The school district’s initial investigation relied on air-percussion drilling methods, which included over 30 borings drilled across and around the soccer field. Although thorough in quantity, the results weren’t incredibly clear. The terrain—a complex volcanic landscape of fractured basalt and thin soils—produced inconsistent drilling responses that were interpreted as air-filled voids scattered unpredictably throughout the area, some estimated to be as large as 20 feet tall and just 10 feet below the surface. With limited confidence in their data, the original geotechnical firm recommended getting a second opinion, and the school district acted on their suggestion. 

The new firm that they hired wanted to use sonic borings to better understand the extent of the voids, but this drilling method was expensive, leading to concerns about exploration costs. To keep the project within the school district’s budget, the geotechnical firm needed to limit drilling expenses by keeping their exploratory borings to strategic locations that were carefully selected. This is where Andy came into the picture. 

The second geotechnical firm consulted Andy to discuss an idea: rather than blanket the field with costly sonic borings, Andy could perform a geophysical survey to map subsurface anomalies and guide the placement of future borings. This would reduce costs while increasing confidence. As it became clear that this approach was necessary, the geotechnical firm contracted Andy, who planned on conducting a survey using electrical resistivity tomography (ERT) in 3D.

But before jumping into the project, Andy knew stakeholder buy-in was essential—especially since geophysical methods are often misunderstood or overlooked. To build trust in the technology and approach, Andy first tested his methods on a nearby site known to have geologic features and air-filled voids similar to the ones that supposedly affected the school district’s preferred location. When Andy’s ERT survey results matched the known conditions, it gave stakeholders the confidence they needed to approve the survey at the school’s preferred site.
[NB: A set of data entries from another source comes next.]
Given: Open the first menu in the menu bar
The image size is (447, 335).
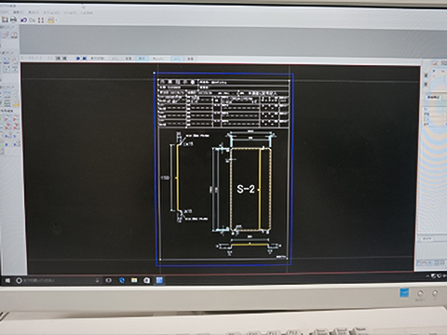Looking at the screenshot, I should pos(5,12).
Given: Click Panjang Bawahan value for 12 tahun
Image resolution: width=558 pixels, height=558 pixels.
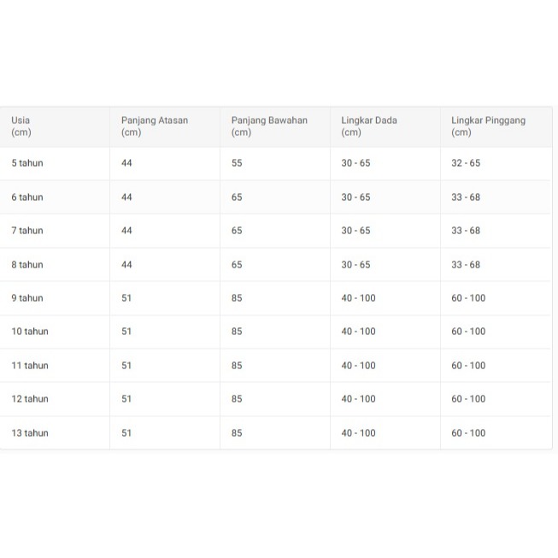Looking at the screenshot, I should (x=237, y=399).
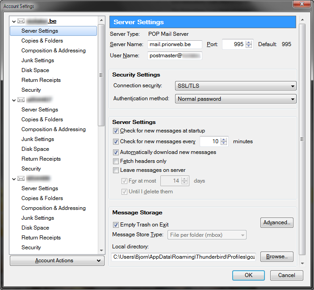Increase the Port number with up arrow
This screenshot has height=290, width=314.
click(249, 43)
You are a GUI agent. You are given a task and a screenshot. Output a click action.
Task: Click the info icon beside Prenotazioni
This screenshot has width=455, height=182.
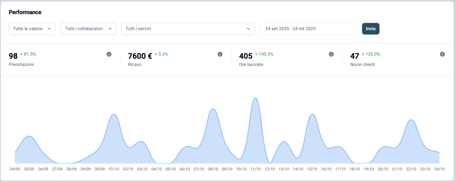point(109,54)
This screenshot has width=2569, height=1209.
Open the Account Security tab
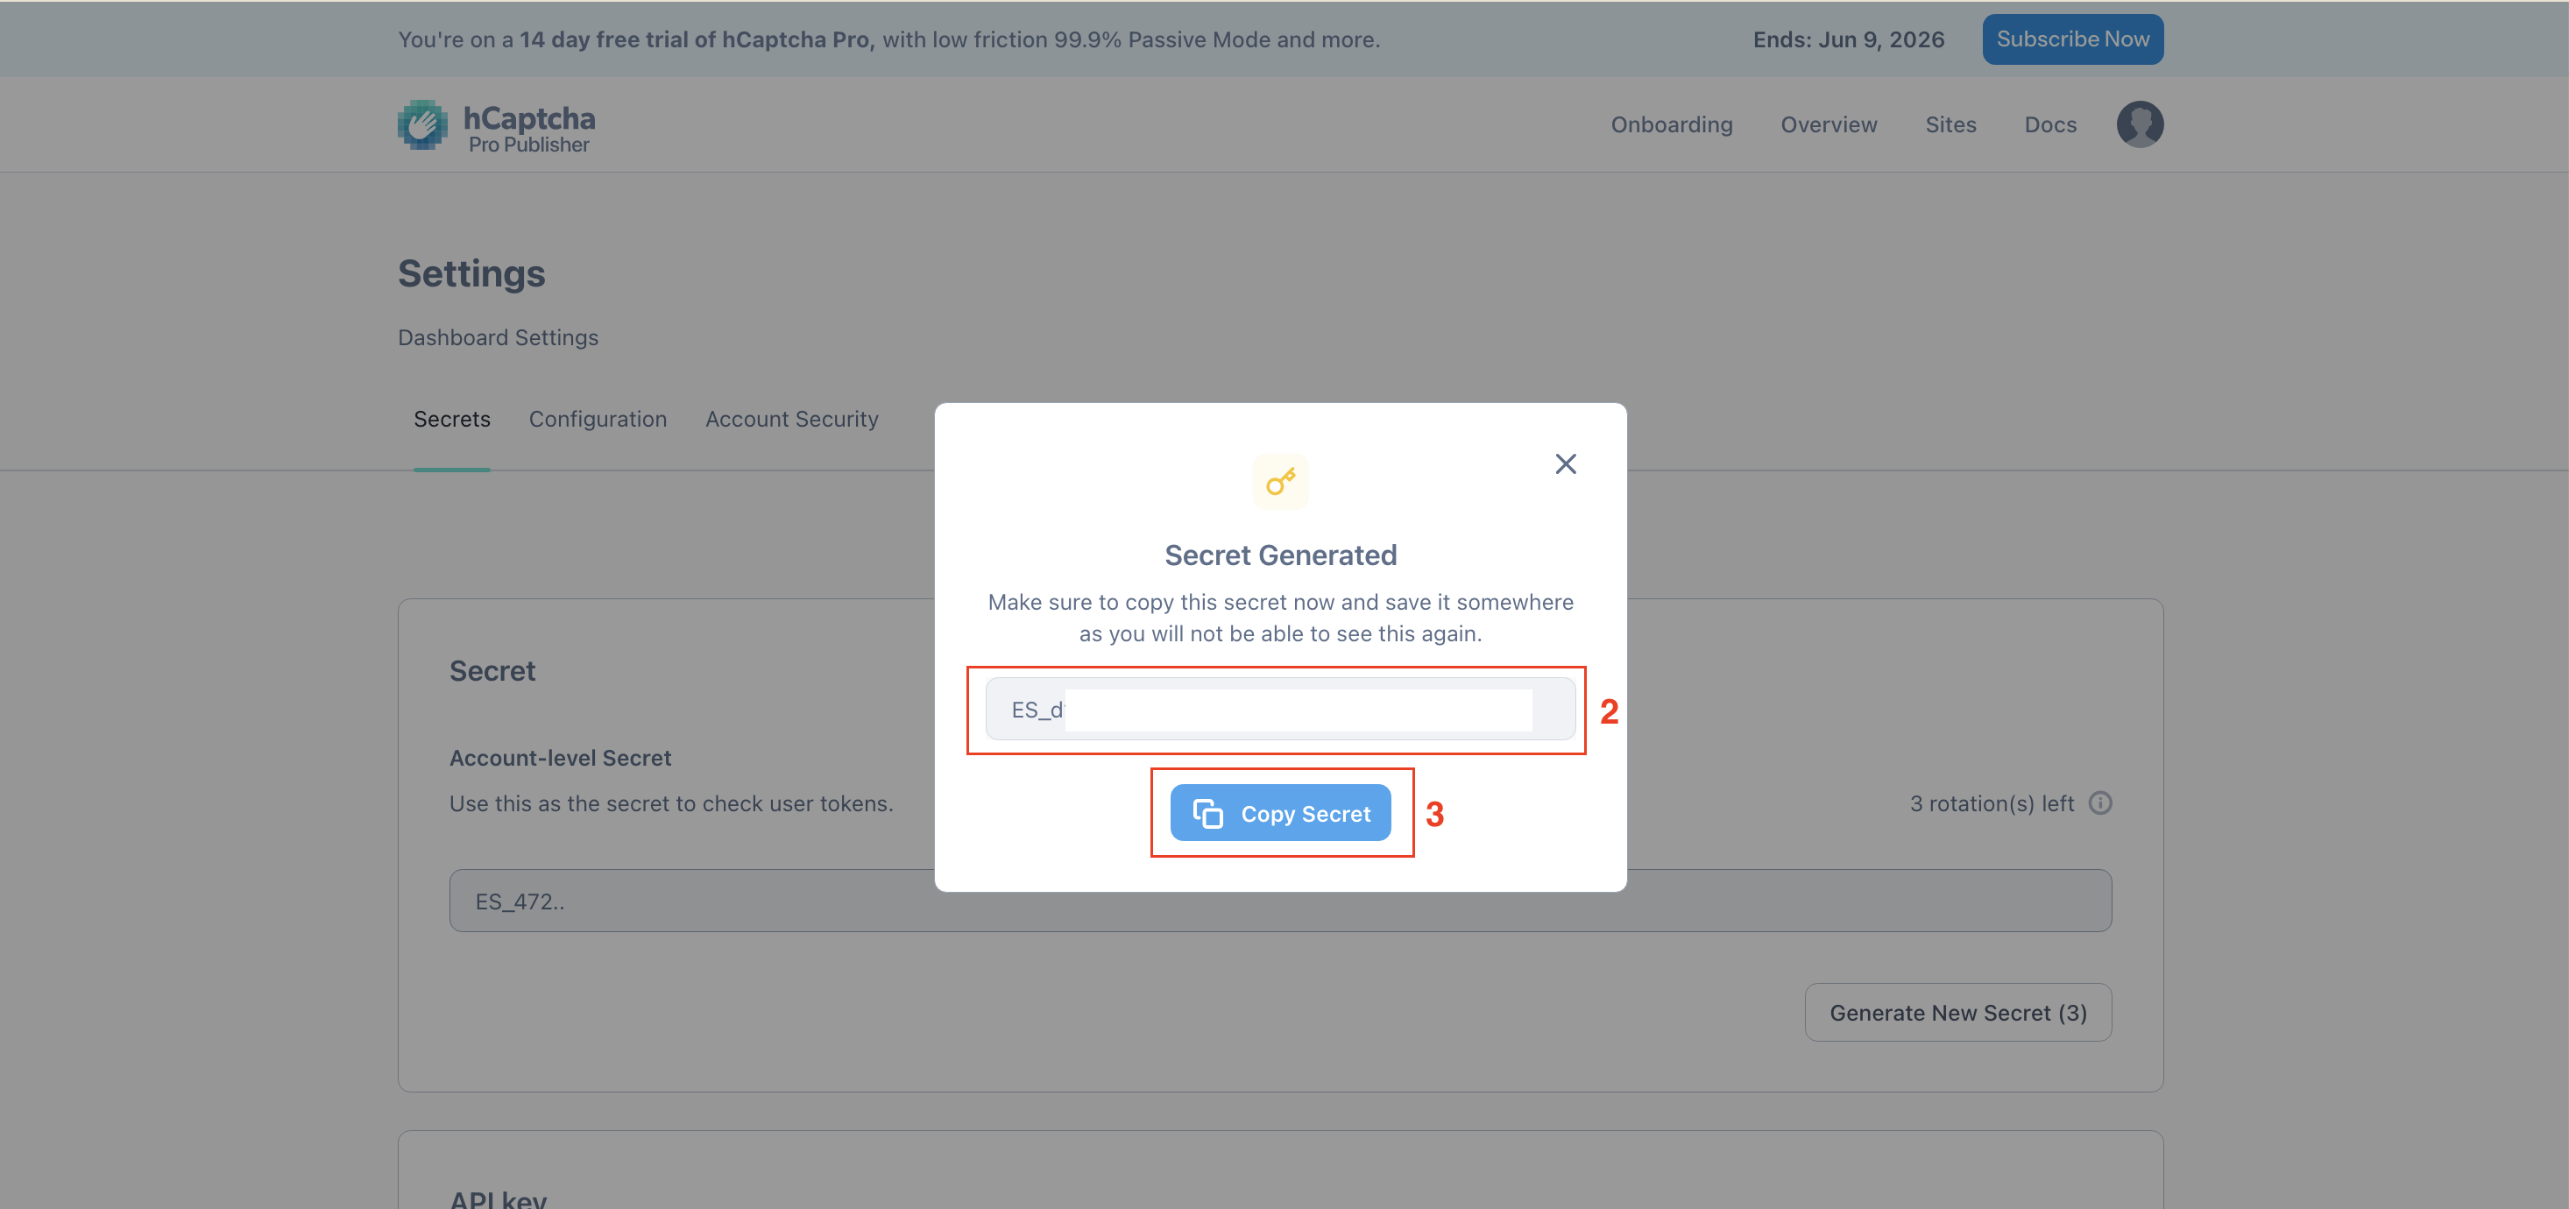pos(792,419)
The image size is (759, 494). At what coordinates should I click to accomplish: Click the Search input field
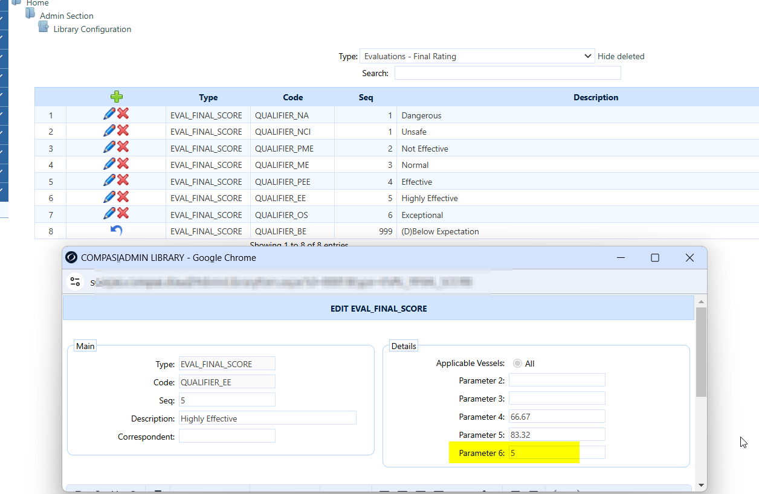click(507, 73)
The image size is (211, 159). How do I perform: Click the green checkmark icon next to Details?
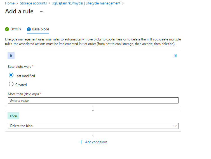(x=7, y=29)
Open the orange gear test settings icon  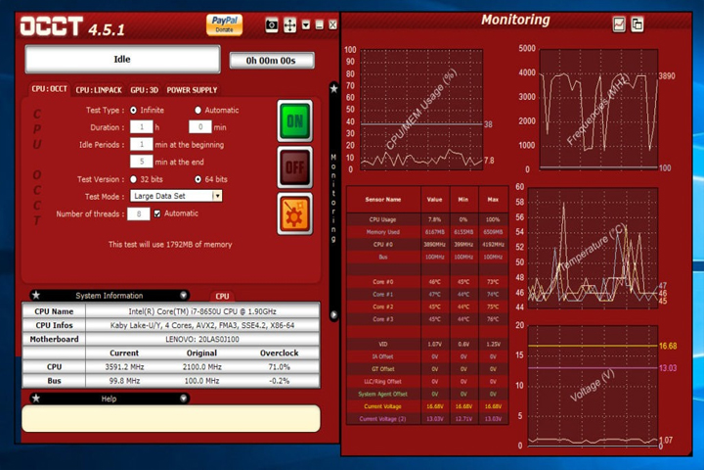pyautogui.click(x=294, y=214)
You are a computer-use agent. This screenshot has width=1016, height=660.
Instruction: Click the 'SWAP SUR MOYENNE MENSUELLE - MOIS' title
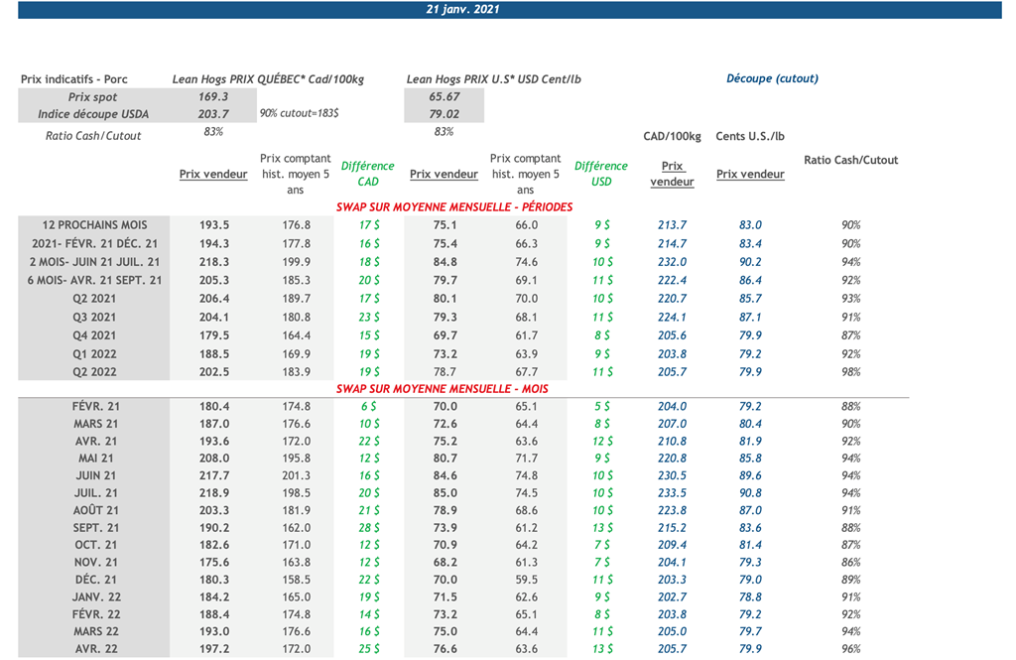click(x=442, y=389)
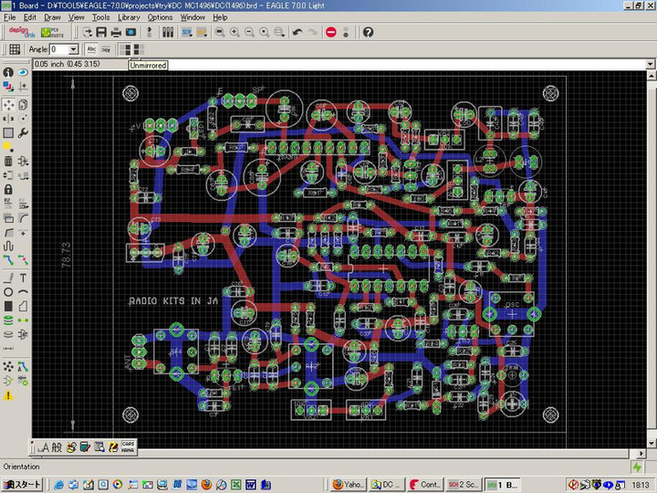The height and width of the screenshot is (493, 657).
Task: Select the Text tool
Action: pyautogui.click(x=23, y=277)
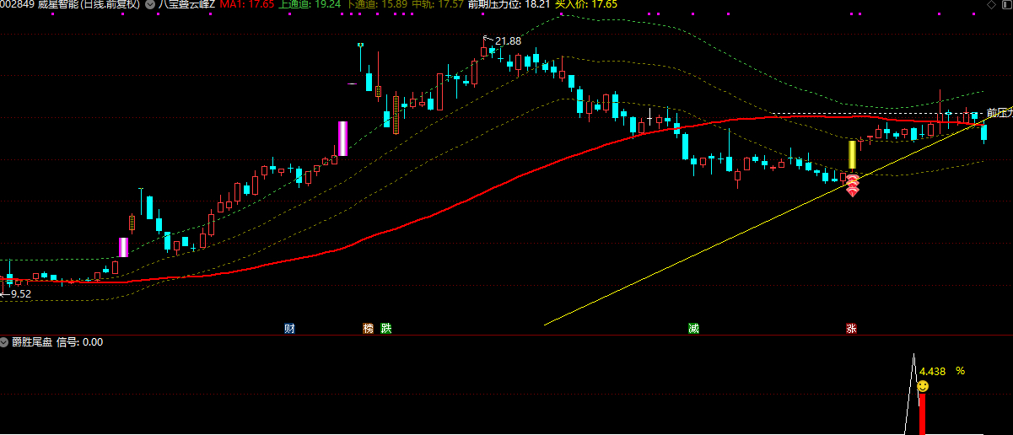Select the yellow highlighted signal candle

click(852, 155)
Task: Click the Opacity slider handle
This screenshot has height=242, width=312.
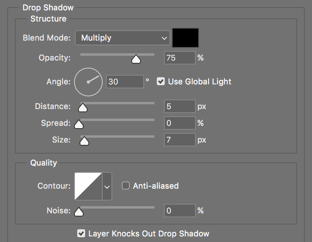Action: [136, 59]
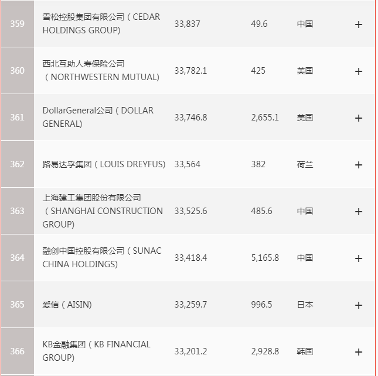Select rank number 362 cell
The width and height of the screenshot is (378, 376).
pos(18,164)
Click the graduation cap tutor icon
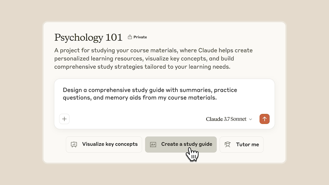Screen dimensions: 329x185 pos(228,144)
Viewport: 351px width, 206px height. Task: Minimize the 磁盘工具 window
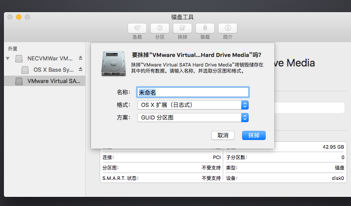19,17
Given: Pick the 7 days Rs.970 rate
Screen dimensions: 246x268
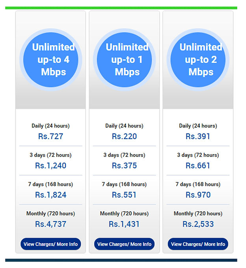Looking at the screenshot, I should point(198,195).
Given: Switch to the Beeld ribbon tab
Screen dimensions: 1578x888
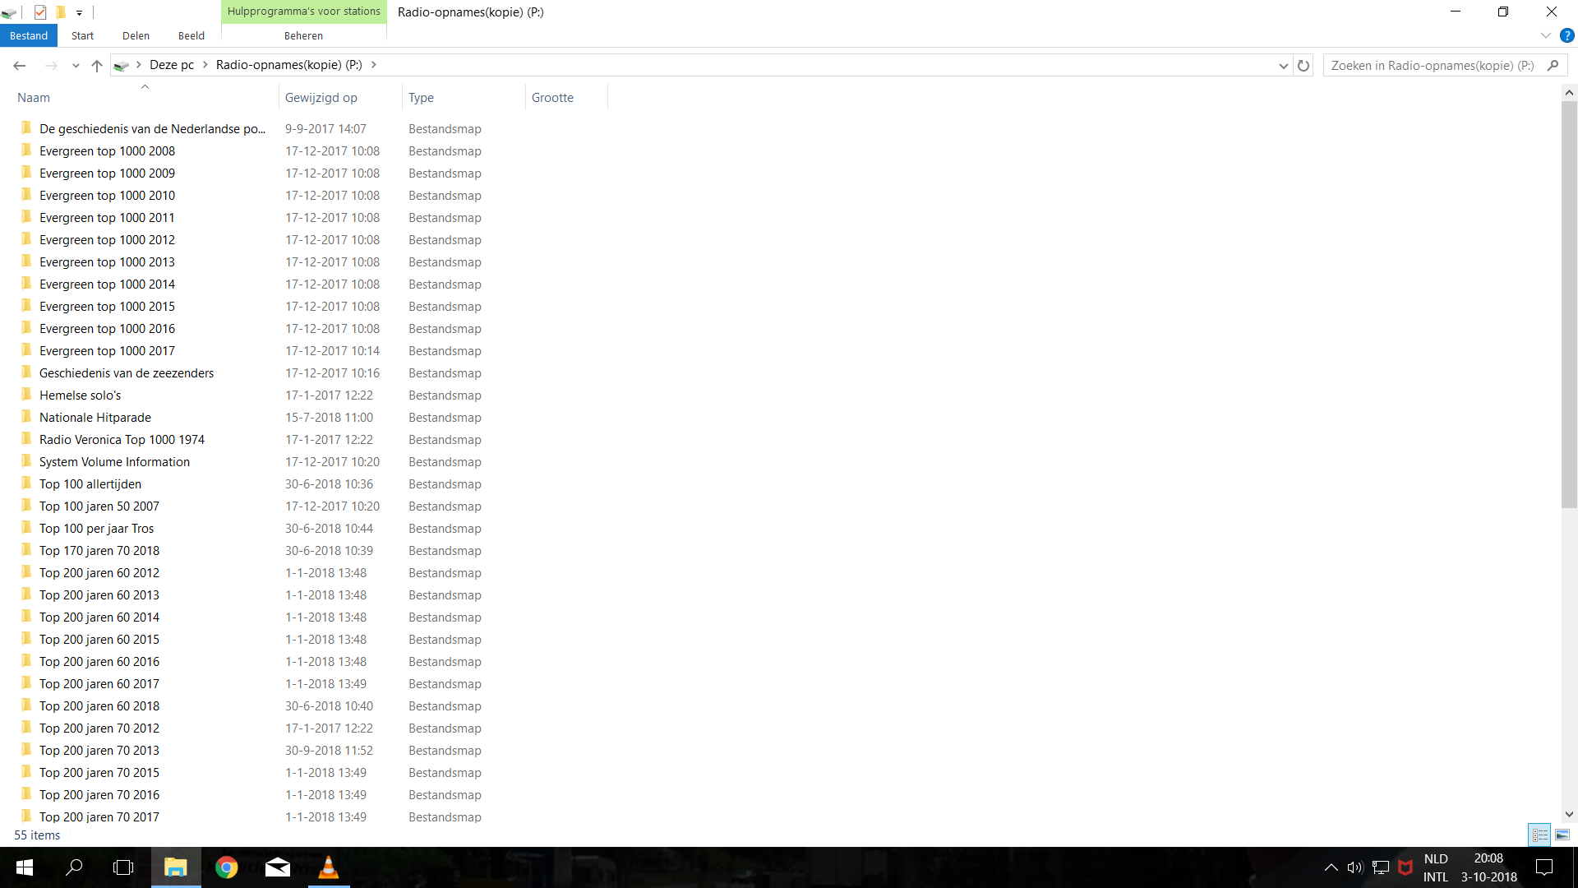Looking at the screenshot, I should click(191, 35).
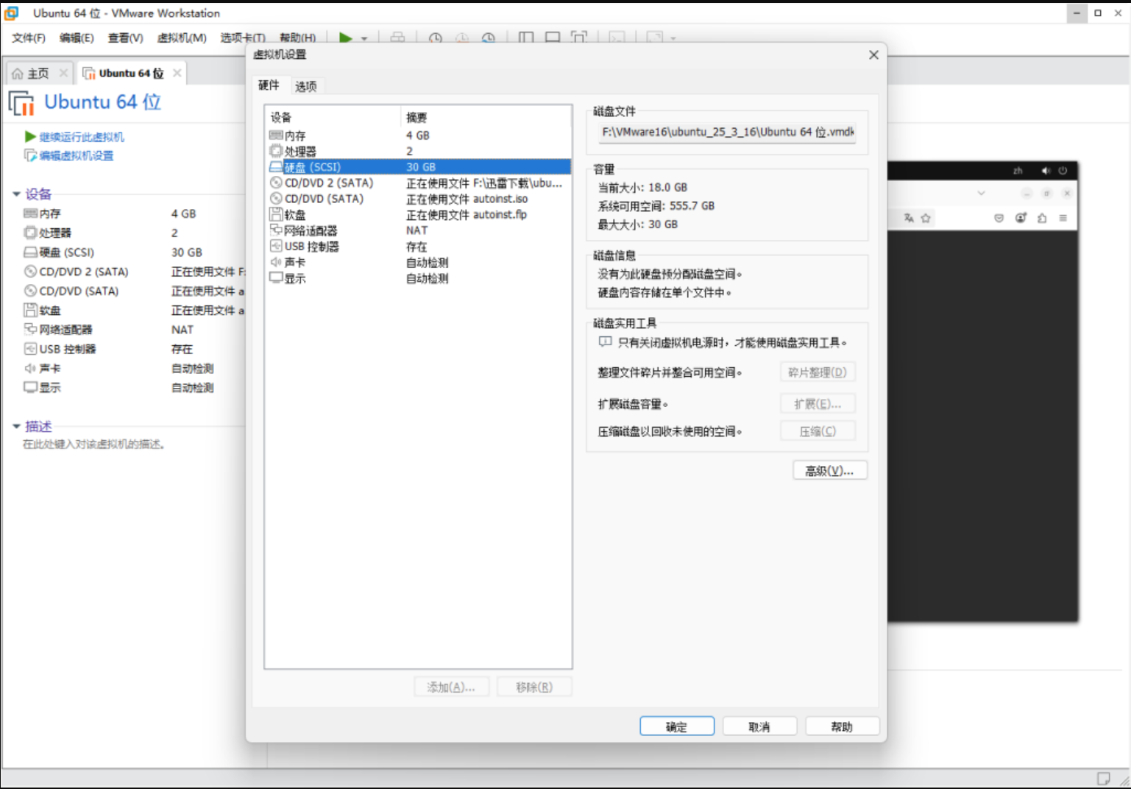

“We used software to show the results from that demonstration survey,” Andy said. “We created a 3D visualization of a known air-filled void to show that the method worked and provide confidence that if we apply the same method at the preferred site and there’s something we need to be concerned about, we’re going to find it.”

After moving forward with the ERT survey at the official project site, the results revealed a much more accurate picture of subsurface conditions. Andy identified zones of higher and lower resistivity—pinpointing areas where voids might be present, and more importantly, where they likely were not. Using the software, he then built a 3D model of the entire site that became a cornerstone of the project. 

“One of the selling points was the 3D model,” Andy explained. “The stakeholders could look at that and get some confidence that, indeed, the entire site was explored. And if there were any issues or threats to the structure from subsurface conditions, they could be pretty confident that, if they existed, they would’ve been found.”

The 3D model included three critical elements:

• Contour layers to illustrate terrain slope
• Isosurfaces to showcase zones of anomalous resistivity
• Drillholes to highlight the precise locations for sonic drilling

These visual elements were critical, but for Andy, it wasn’t just about visualizing the data. It was about telling a story clearly and convincingly. The software played the biggest role in achieving this—but a video-making platform also helped. 

For Andy’s report, he created a video that walked stakeholders through the model step by step. The video began with an empty 3D box, then progressively revealed the site topography, ERT results, and boreholes—all while Andy narrated what was being shown and why it mattered. As he explained the survey sequence, he revealed each corresponding point in the model, and this interactive, reveal-as-you-go approach helped bring his findings to life.

“You can describe everything in a video in a super cool way to deliver results,” Andy explained. “Clients love it. You’re able to tell a story and reveal it as it’s happening.”

The combination of geophysics and a story-driven 3D model helped guide the geotechnical firm’s exploratory borings, and their findings matched the results from Andy’s survey, one of which was a minor anomaly. This anomaly turned out to be a zone of unconsolidated pumicite surrounded by basalt—exactly the kind of subtle variation that could’ve been missed without targeted exploration. 

“An anomaly had shown up in the 3D model,” Andy said. “Being able to visualize everything in the area of interest was really important. And the fact that the 3D model showed an anomaly within the zone of interest that the geotechnical exploration targeted was a big deal.”

The geotechnical company also confirmed that the subsurface was vesicular, fractured, and jointed, all of which were characteristics of highly variable rock. However, neither the firm’s sonic drilling method nor Andy’s geophysical survey found large, air-filled voids within the school district’s preferred location, which meant one important fact: the desired location wasn’t “un-buildable” but was actually usable.